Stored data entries

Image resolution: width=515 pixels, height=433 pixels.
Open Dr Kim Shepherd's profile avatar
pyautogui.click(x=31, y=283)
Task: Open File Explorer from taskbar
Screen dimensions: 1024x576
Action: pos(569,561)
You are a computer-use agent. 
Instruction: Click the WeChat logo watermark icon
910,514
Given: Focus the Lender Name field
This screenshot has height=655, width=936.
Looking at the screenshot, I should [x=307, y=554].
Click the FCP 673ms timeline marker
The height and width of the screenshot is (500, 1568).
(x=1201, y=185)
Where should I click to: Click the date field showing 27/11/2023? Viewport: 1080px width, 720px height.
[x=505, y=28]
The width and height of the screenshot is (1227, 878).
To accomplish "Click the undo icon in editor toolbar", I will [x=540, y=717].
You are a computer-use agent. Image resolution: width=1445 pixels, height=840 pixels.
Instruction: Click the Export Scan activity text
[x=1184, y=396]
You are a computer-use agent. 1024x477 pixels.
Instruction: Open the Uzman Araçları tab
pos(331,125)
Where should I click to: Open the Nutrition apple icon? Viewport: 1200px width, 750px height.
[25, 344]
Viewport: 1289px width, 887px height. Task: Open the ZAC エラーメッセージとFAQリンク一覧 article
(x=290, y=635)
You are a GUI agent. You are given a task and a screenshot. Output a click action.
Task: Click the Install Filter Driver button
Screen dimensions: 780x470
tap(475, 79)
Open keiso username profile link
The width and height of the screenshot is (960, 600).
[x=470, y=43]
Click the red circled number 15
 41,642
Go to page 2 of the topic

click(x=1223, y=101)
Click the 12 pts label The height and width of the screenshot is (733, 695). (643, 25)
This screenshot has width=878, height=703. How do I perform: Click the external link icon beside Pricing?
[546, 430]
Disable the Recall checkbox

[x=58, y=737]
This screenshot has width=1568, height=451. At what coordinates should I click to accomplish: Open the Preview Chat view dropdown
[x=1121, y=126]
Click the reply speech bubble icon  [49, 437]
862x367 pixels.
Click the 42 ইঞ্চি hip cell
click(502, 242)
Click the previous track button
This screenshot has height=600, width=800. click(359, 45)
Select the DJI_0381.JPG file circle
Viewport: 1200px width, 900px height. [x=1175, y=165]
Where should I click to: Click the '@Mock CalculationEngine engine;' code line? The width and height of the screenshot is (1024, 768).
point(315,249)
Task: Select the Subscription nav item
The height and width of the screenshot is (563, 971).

**DIRECTIONS**:
Count the lines above holding "agent". Give only the number.

**RESPONSE TO THE EXERCISE**:
4